━━ EXCERPTED RECORDS ━━
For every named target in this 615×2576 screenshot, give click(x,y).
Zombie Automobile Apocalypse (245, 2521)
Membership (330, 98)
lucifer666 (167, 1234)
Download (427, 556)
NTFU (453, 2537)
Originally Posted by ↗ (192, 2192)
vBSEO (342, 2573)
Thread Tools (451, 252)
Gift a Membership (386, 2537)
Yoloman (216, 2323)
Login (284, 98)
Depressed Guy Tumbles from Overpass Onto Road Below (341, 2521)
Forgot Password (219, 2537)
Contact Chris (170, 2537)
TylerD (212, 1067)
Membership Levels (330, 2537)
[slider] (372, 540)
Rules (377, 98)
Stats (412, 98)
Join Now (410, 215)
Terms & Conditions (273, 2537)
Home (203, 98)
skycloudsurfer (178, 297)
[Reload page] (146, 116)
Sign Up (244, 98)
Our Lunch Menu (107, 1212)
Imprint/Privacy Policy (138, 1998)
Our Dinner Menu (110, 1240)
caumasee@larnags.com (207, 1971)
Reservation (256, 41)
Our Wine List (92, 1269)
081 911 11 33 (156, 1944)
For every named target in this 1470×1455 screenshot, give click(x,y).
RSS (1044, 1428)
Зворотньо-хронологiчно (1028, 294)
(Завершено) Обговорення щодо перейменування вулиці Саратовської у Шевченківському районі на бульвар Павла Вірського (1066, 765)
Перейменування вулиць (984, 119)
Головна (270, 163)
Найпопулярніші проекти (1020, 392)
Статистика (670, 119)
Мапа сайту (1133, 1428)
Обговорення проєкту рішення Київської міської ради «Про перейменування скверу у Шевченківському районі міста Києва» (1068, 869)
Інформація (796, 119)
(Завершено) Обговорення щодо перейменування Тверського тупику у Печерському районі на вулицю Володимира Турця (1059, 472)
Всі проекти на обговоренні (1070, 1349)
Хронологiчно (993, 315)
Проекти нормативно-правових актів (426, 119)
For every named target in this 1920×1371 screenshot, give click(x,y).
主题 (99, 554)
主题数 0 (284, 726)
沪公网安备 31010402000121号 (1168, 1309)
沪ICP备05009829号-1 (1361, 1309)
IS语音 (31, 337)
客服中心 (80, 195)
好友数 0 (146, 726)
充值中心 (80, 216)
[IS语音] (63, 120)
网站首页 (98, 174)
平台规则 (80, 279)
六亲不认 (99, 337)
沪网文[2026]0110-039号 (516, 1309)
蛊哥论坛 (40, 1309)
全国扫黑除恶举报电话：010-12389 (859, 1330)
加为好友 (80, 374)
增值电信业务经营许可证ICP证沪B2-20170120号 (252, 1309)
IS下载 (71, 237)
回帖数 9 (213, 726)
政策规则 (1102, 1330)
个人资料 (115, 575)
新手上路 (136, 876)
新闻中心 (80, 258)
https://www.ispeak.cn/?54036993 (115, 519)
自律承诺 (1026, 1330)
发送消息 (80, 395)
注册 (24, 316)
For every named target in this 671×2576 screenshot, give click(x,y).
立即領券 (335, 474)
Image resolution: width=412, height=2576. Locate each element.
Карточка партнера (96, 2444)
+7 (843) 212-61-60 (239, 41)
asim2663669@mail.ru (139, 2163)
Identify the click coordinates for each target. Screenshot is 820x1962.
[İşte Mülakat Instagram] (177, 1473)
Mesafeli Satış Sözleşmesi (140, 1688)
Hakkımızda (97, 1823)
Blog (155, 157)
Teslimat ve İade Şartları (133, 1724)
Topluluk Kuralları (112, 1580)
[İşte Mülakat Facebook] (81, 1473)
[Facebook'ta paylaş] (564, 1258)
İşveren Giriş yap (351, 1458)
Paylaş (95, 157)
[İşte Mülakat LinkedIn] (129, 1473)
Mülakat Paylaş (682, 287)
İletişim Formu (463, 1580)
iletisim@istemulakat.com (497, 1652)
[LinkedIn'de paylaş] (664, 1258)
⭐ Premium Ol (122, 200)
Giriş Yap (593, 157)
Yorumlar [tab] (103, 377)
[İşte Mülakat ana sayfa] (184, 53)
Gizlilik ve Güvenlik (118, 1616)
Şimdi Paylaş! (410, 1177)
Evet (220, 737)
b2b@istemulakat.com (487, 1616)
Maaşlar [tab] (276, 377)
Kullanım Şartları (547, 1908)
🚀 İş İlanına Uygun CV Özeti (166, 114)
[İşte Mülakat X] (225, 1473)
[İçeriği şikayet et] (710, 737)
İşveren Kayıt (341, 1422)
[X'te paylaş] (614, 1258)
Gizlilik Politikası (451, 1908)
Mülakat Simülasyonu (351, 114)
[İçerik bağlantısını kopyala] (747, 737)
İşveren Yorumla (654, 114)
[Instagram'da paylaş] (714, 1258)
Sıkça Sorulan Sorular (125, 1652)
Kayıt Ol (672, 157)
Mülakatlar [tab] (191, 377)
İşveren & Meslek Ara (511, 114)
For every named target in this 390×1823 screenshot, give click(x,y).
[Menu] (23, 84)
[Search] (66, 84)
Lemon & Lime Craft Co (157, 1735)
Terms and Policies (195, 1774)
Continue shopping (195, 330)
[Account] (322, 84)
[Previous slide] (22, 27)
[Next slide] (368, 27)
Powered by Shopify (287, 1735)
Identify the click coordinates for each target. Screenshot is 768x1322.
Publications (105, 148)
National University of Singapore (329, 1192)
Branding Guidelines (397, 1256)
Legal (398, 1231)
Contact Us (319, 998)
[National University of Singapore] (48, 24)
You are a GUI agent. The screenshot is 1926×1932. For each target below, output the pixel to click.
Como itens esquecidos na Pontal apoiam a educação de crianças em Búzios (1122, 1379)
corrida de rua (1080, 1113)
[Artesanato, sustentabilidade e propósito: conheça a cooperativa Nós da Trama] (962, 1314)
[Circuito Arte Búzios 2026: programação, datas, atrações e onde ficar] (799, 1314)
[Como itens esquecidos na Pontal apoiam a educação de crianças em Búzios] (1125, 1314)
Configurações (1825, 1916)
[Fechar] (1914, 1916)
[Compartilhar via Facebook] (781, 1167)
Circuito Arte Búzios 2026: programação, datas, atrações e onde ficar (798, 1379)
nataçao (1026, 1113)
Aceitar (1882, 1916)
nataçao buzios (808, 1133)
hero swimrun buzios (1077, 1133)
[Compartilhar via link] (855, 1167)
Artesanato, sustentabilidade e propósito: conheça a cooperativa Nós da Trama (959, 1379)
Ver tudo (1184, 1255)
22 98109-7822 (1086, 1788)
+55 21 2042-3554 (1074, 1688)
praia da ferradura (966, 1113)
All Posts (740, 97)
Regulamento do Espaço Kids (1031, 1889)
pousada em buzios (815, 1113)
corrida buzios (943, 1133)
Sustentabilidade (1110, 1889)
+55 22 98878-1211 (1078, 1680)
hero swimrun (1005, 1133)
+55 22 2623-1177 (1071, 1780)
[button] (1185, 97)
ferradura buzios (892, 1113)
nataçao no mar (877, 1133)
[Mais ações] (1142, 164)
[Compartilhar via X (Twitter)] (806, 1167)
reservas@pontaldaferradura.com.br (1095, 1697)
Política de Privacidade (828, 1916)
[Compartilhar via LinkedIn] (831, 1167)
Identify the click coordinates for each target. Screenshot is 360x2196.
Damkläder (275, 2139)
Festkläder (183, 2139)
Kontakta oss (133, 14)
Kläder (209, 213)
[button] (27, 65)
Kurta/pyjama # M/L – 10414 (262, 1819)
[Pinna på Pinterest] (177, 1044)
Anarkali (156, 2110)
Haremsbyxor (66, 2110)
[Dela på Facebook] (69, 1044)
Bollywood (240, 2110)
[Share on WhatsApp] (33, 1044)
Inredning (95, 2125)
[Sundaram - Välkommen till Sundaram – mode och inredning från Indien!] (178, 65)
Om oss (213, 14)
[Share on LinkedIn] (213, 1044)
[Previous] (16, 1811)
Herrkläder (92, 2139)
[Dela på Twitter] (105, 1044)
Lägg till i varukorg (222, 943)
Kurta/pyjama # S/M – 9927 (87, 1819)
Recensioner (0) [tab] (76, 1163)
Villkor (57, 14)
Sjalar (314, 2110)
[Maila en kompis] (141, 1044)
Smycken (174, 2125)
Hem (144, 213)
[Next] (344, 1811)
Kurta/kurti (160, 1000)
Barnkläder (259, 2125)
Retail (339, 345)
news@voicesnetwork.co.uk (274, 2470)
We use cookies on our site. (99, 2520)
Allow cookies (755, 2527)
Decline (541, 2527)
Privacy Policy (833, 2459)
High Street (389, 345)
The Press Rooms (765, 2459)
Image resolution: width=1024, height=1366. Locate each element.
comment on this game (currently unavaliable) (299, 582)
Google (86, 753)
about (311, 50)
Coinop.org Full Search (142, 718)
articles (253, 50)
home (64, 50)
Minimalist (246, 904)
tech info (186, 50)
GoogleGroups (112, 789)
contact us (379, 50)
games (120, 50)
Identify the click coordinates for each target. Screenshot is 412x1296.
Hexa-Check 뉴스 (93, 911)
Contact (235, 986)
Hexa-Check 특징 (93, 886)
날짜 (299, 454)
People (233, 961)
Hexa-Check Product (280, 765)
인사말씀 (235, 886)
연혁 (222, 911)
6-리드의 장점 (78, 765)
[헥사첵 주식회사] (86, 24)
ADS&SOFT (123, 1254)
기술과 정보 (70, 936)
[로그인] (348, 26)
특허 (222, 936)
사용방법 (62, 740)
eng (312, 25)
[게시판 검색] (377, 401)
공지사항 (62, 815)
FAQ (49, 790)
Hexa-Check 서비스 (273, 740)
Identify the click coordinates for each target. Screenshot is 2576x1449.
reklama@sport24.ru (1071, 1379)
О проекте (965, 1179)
━━━
__EXERCISE__: Please go through the data above and copy each line containing the word "Identify".

__REPLY__:
Identify the click coordinates for each target. Screenshot is 820x1962.
Identify the click coordinates for each target. Screenshot is 768x1322.
Identify the click coordinates for each target. Screenshot is 360x2196.
Identify the click coordinates for each target. Screenshot is 412x1296.
Identify the click coordinates for each target. Screenshot is 2576x1449.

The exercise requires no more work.